Portanto, apesar de, individualmente, a diferença ser pequena no valor do salário-mínimo, com a nova proposta, tanto pelo seu efeito multiplicador, quanto pelo impacto em cinco ou 10 anos, a retirada do direito foi muito significativa. Só na previdência social, a projeção de economia ano a ano é a seguinte:

2025: R$ 2,2 bilhões
2026: R$ 9,7 bilhões
2027: R$ 14,5 bilhões
2028: R$ 20,6 bilhões
2029: R$ 27,8 bilhões
2030: R$ 35 bilhões
Esses recursos deixarão de ir para o bolso dos aposentados e pensionistas – e serem gastos no consumo de alimentos, roupas, e serviços em geral – para gerar as condições fiscais para transferir 6% ou 7% do PIB, a cada ano, para os banqueiros.

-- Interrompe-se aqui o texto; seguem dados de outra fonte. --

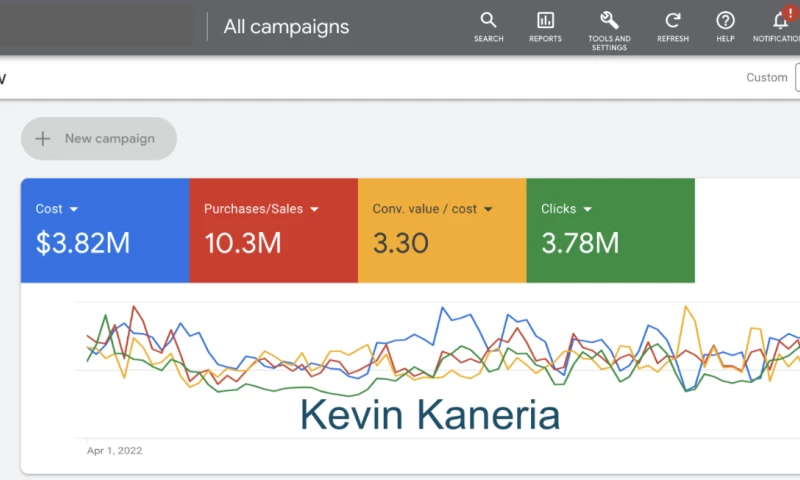
Task: Toggle the green 3.78M clicks card
Action: pos(610,231)
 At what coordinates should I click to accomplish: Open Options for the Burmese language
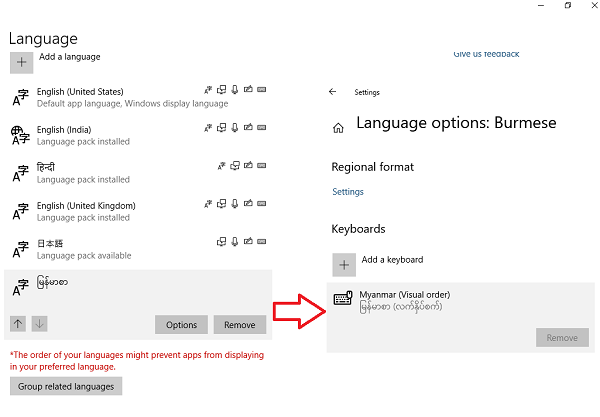tap(181, 325)
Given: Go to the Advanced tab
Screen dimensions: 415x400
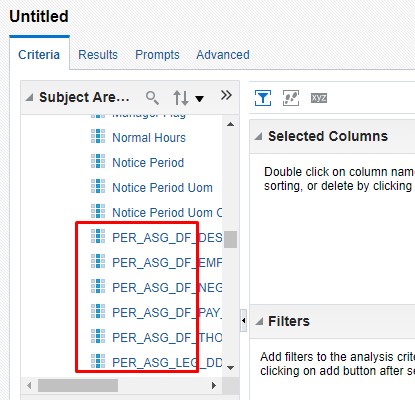Looking at the screenshot, I should click(223, 54).
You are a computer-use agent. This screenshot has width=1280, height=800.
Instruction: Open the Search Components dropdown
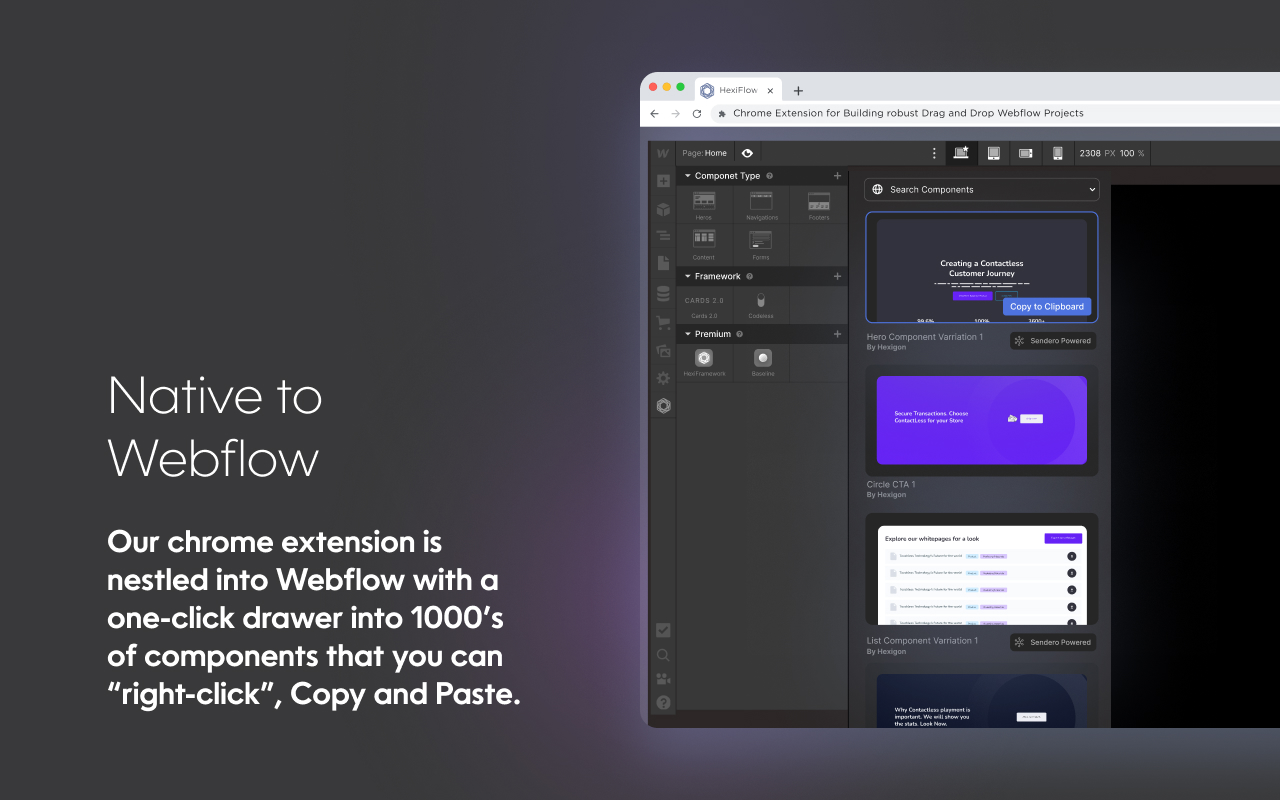click(x=981, y=189)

As propostas do pacote são tão polêmicas, que votaram contra o projeto, os deputados do PSOL, um parlamentar do PC do B (Orlando Silva) e três deputados do Partido dos Trabalhadores (PT). Os deputados do PT votaram contra a alteração no salário-mínimo, as mudanças no Abono Salarial e em relação ao adiamento da reforma dos supersalários. A deputada Natália Bonavides, do PT-RN, em artigo publicado no dia 23 de dezembro, justificou porque votou contra a PEC que integra o pacote de ajuste fiscal do governo, juntamente com mais dois deputados do seu partido. No arrazoado que desenvolveu justificando o voto contrário, a deputada denunciou a influência do grande capital financeiro no processo legislativo. Segundo ela, o capital financeiro manipula boa parte dos parlamentares, em defesa de seus interesses e contra a classe trabalhadora.

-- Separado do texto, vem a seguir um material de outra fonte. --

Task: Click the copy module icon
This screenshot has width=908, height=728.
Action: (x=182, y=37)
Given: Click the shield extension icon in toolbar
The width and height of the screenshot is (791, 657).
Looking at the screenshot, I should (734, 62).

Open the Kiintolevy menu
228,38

A pressão exercida pelo sistema financeiro, e por todos os seus influentes tentáculos na sociedade, impede o governo de enfrentar as questões macroeconômicas fundamentais, como é o problema da dívida pública. A despesa primária do governo central no acumulado até novembro apresentou aumento real de 4,6%, em relação ao mesmo período de 2023, equivalente a R$ 90,0 bilhões (a preços de novembro de 2024). Esse aumento real se explica, em grande parte pelo pagamento de benefícios previdenciários (crescimento real de R$ 29,0 bilhões), pelo pagamento de precatórios (aumento real de R$ 14,1 bilhões), pelo pagamento de despesas com créditos extraordinários, majoriamente em decorrência de créditos para combater a as enchentes no Rio Grande do Sul (aumento real de R$ 14,3 bilhões) e pelas despesas com BPC da LOAS/RMV (crescimento real de R$ 14,1 bilhões).

Considerando a receita total do período e as transferências por repartição de receitas e as despesas, o resultado primário do governo central, no acumulado em 12 meses até novembro, foi de -R$ 192,5 bilhões. Um aumento de 66,96% no déficit primário, em relação ao déficit verificado no mesmo período de 2023, de R$ 115,3 bilhões.
A despesa primária acumulada em 12 meses, em percentual do PIB, em novembro último, estava em 19,87%. As despesas com transferências para pessoas – aposentadorias e pensões do RGPS, aposentadorias e pensões dos servidores públicos civis e militares, seguro-desemprego e abono salarial, BPC da LOAS/RMV e Bolsa Família –, totalizaram, no acumulado em doze meses, 12,33% do PIB em novembro de 2024. As despesas com transferências para estados e municípios estavam em 5,12% do PIB em novembro de 2024, em valores acumulados de 12 meses.
Já a evolução da dívida pública federal (DPF) no período recente mostra que, em outubro de 2024 ela totalizava R$ 7,10 trilhões, cerca de R$ 552,6 bilhões acima do registrado no mesmo período em 2023. Do total da DPF, 95,4% (R$ 6,7 trilhões) se referem à dívida pública mobiliária federal interna (DPMFi) e 4,6% (R$ 325,2 bilhões), são relativos à dívida pública federal externa (DPFe).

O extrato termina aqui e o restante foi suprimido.